By Steve Kofahl
We’re advocating for improvements in benefit adequacy and equity, not just pushing back hard against the forces determined to cut payments and deform Social Security. By scrapping the $106,800 cap on earnings subject to payroll and self-employment taxes, we would gain revenue to fund program enhancements, while laying to rest any concerns about Trust Fund solvency.
At the Social Security implementation strategy session at the December 2005 White House Conference on Aging, the delegation from the Puget Sound Alliance made important recommendations, and got all of them approved. We suggested raising the surviving spouse benefit to 75% of the combined amount formerly paid to the couple, recognizing that the remaining individual needs more than one- half of the couple’s prior income to meet basic needs.

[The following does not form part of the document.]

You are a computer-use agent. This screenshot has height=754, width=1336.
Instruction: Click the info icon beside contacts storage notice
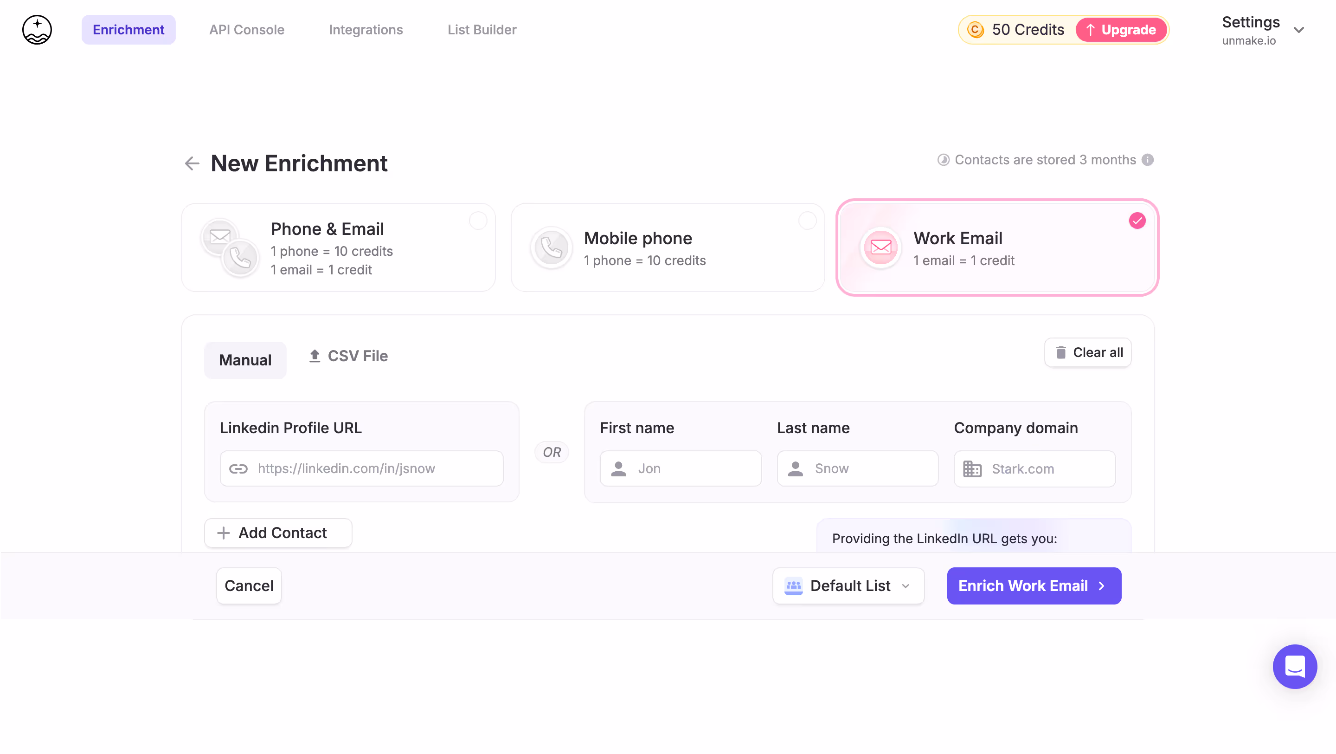pyautogui.click(x=1148, y=160)
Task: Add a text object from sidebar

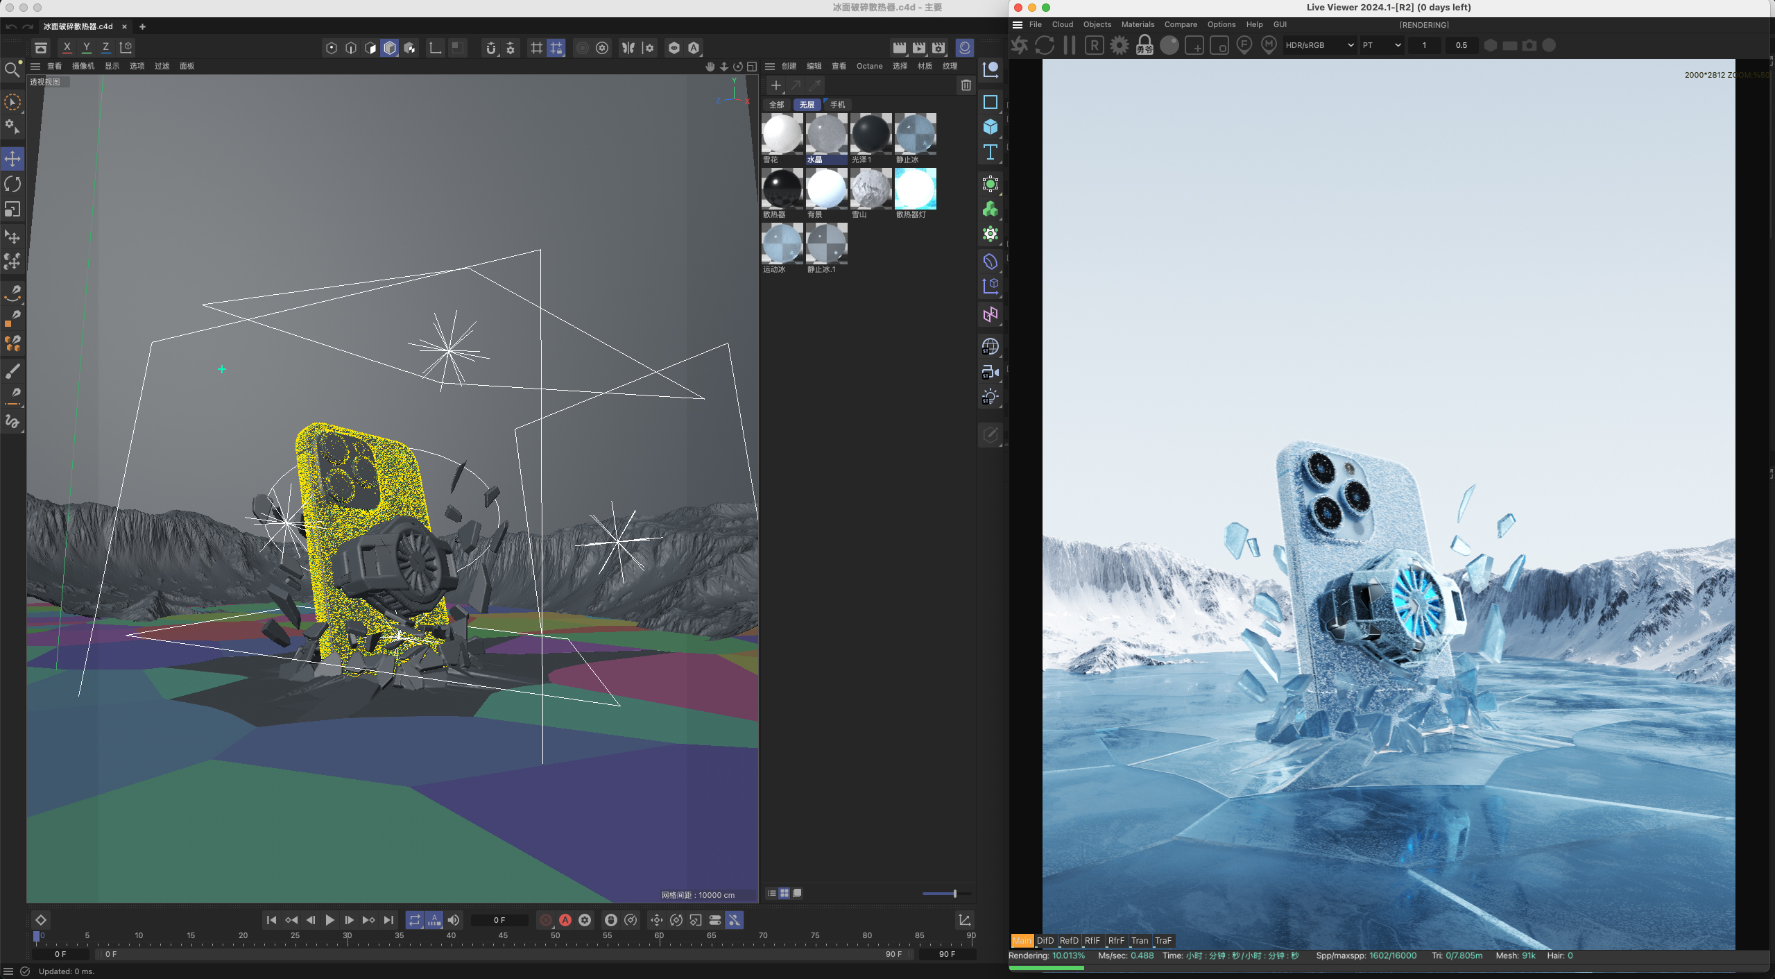Action: click(x=990, y=152)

For workers who care for young children, we called for dropping their years with little or no earnings from the calculation of lifetime average earnings. Average indexed monthly earnings over the best 35 years are the basis for computing payment amounts, and this would allow fewer years to be averaged. A guaranteed minimum benefit would be established to keep low income workers out of poverty.
These changes would be gender neutral, but would primarily benefit women, who generally spend fewer years than men in the workforce, and continue to earn less for comparable work. For the disabled, we recommended an end to the five-month waiting period before benefits are paid following disability onset, and elimination of the 29-month waiting period for Medicare.
The national Strengthen Social Security coalition supports increased revenue from those most able to pay, as well as benefit improvements. Seattle’s Economic Opportunity Institute (EOI) is on the Steering Committee, and serves with PSARA and 18 other member organizations in Social Security Works Washington.
EOI calls for expiration of the 2% payroll tax “holiday” at the end of the year; for scrapping the cap; for a more progressive benefit computation formula; and for a drop in computation years from 35 to 30 in order to raise payments for those who must temporarily leave the workforce to provide childcare and eldercare.
Senator Maria Cantwell will introduce a bill to raise cost of living adjustments by pegging them to a modified Consumer Price Index that measures costs of a “market basket” of goods and services required by seniors and other beneficiaries. We really need to get behind this one, because our opponents are pushing for a reduced COLA for current and future beneficiaries. The costs of health care, food, and housing represent a greater portion of what is spend by beneficiaries than by the general population, and they are growing much faster than the standard CPI.
The October 2009 National Academy of Social Insurance (NASI) report, “Fixing Social Security: Adequate Benefits, Adequate Financing,” prepared for the Senate Select Committee on Aging, describes a menu of Social Security financing and benefit improvement options, including many of those described above.
The Congressional Budget Office followed NASI with “Social Security Policy Options.” NASI and CBO are non-partisan, and not advocacy organizations, so the choices are presented in a neutral and objective manner. If you want more information, check them out! It’s time we played offense, as well as defense, when it comes to Social Security.
(Steve Kofahl is president of Local 3937 of the American Federation of Government Employees and a member of the PSARA Executive Board.)